Bugünü ve yarını strateji geliştirebilenler şekillendirecektir. Bunun içinde olmazsa olmaz ön şart BİLGİ SAHİBİ olmaktır. Bilgiye sahip olanlar geleceğe talip olurlar.
- Bölgelerimizin entelektüel birikime ihtiyacı olduğu,
- Ciddi bilgi oluşturma ve bu bilginin akışının sağlanmadığı,
- Kültürel, sanatsal çalışmaların yeterli düzeyde olmadığı,
- Sosyal faaliyetlerin verimli işletilmediği,
Bölgesel gerçeklerimiz arasındadır.
Bunun için;
__"Bugünün ve geleceğin Türkiye'si için üreten",
__"Türkiye merkezli insanlık için üreten" anlayışla:
- Haftalık ve aylık toplantılar düzenleyerek önemli konularda, uzmanlarımızı davet ederek bölge insanlarının dinlemesini sağlayabiliriz. Bu hem kendimizin hem de katılımcıların kültürel birikimini artıracaktır.
- Oluşturacağımız merkezlerde kütüphane, arşivleme çalışmaları ile bilgi depolayabilir raporlar halinde bu araştırma ve projeleri ilgili makam ve halkımızla paylaşabiliriz.
- Kültürel ve sanatsal etkinlikler düzenleyebiliriz. Birçok düşünür, şair ve yazarımızın yaşadığı ille hatta ilçe ile aynı yerdeyiz ama ne biz ne de bölge insanımız bu değerli kişilerden yeterince istifade edememektedir.
- Spor müsabakaları düzenleyebilir. Başarılı kulüplerimizle işbirliği ile sporun gelişimini sağlayacak projeler üretebiliriz.
- Sportif faaliyetlere öncülük edebiliriz. (Tanınmayan, yaygın olmayan sporların bölgelerimize gelmesine ve gelişmesine öncülük edebiliriz).
- Sosyal faaliyetleri, yine diğer sivil toplum kuruluşlarımız ile işbirliği ve dayanışmayla organize edebiliriz (Örnek olarak; bölgelerimizde ilk yardım ekipleri, arama- kurtarma ekipleri oluşturabiliriz).

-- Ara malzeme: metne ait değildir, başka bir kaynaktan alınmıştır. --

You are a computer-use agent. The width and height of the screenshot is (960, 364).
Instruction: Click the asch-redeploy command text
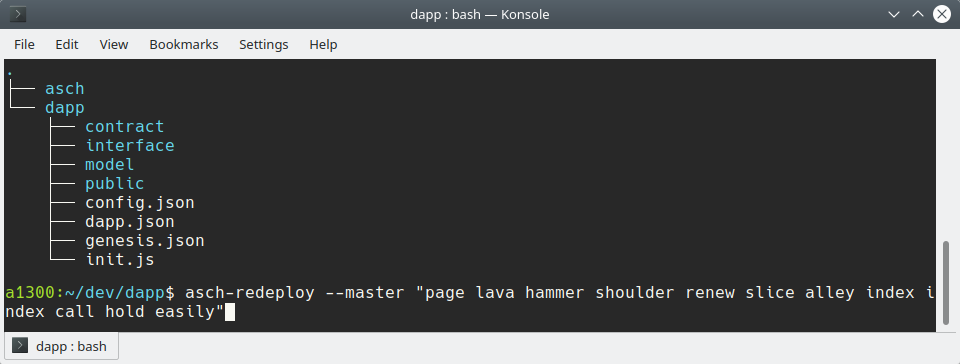250,292
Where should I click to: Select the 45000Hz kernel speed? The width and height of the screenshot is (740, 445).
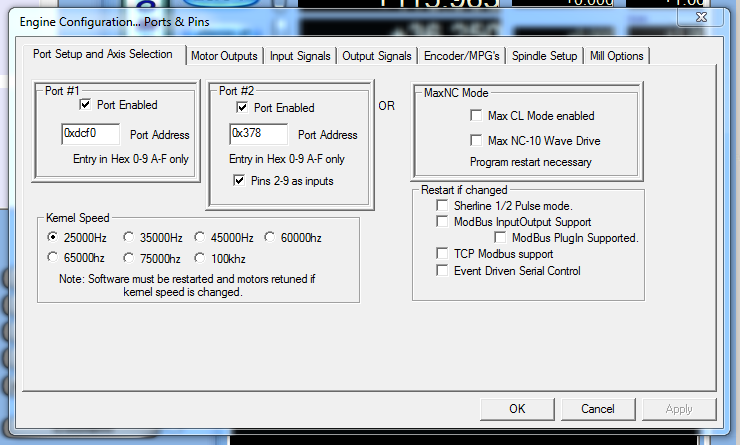coord(202,238)
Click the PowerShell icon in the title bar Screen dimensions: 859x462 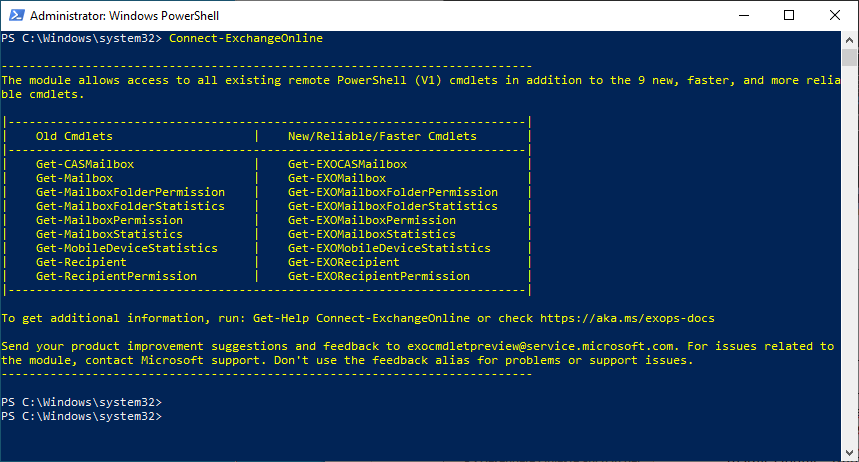click(x=14, y=15)
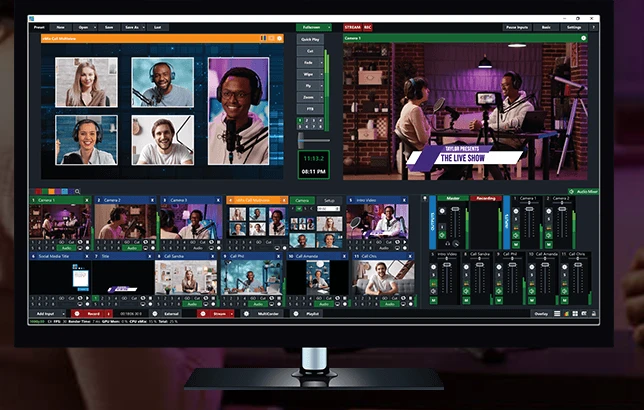Click the Fade transition button

[308, 62]
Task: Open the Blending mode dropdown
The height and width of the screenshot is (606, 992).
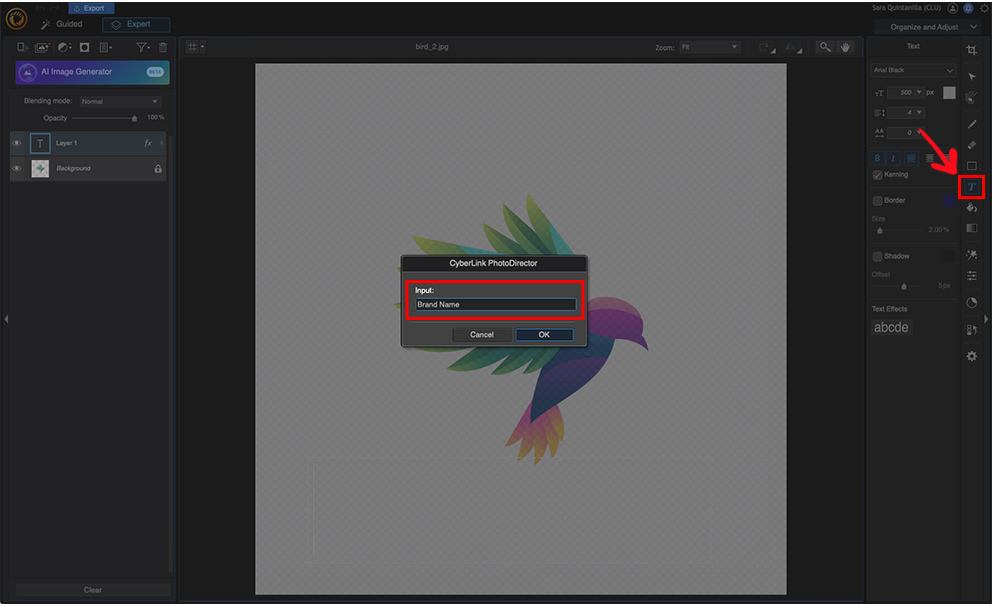Action: pos(119,100)
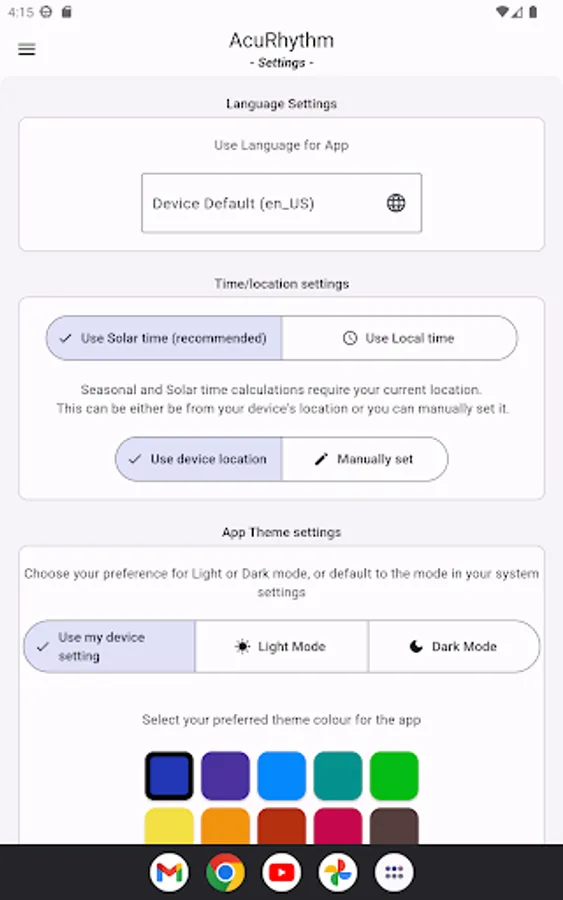Open Gmail from the taskbar
This screenshot has width=563, height=900.
point(169,872)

- Okullarımızda çok faydalı projeler yürütebiliriz. Bunun için kanun ve yönetmeliklerimiz imkânlar sunmakta hatta Aile Birlikleri, iş çevreleri ve sivil toplum kuruluşlarının katkılarını kendileri talep etmektedirler. İstendiği takdirde, çok verimli işler yapılabilir. Projeler geliştirilebilir.

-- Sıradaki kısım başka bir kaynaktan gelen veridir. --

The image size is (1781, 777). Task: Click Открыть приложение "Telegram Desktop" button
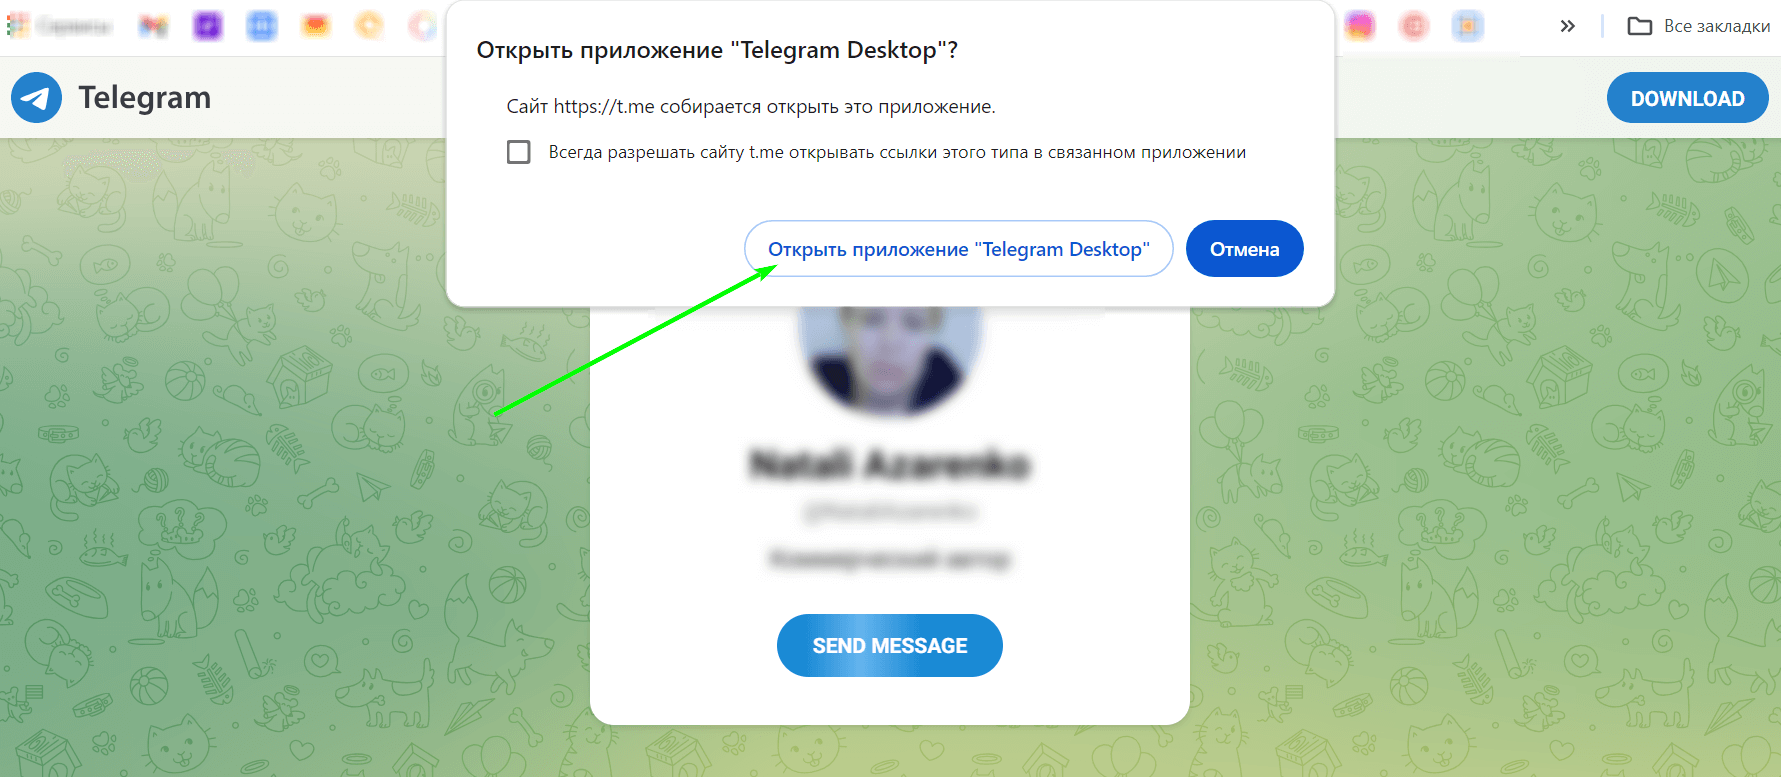pos(958,249)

Güçlü, etkili bir TÜRKİYE: "İktisadi ve sosyal hayatın dengeli düzenlenmesiyle sağlanabilir..."Bana neci"likten ve "neme lazımcı" lıktan uzak, duyarlı toplum, güçlü devlet yapısının da teminatıdır. Medeni cesareti güçlü sivil bireylerden oluşan ve toplumsal faydacılığın şekillendirdiği etkin sivil toplum kuruluşları, bu ülkenin geleceğinin de teminatıdır...
Hayatın içinde halkımızla el ele, gönül gönüle olmalıyız. Toplumumuzun sevinciyle sevinmeli, kederiyle dertlenmeliyiz. Sözlerimi, Hazreti Mevlana'nın şu sözü ile bitirmek istiyorum:
"Aynı dili konuşanlar değil, aynı duyguları paylaşanlar anlaşabilir."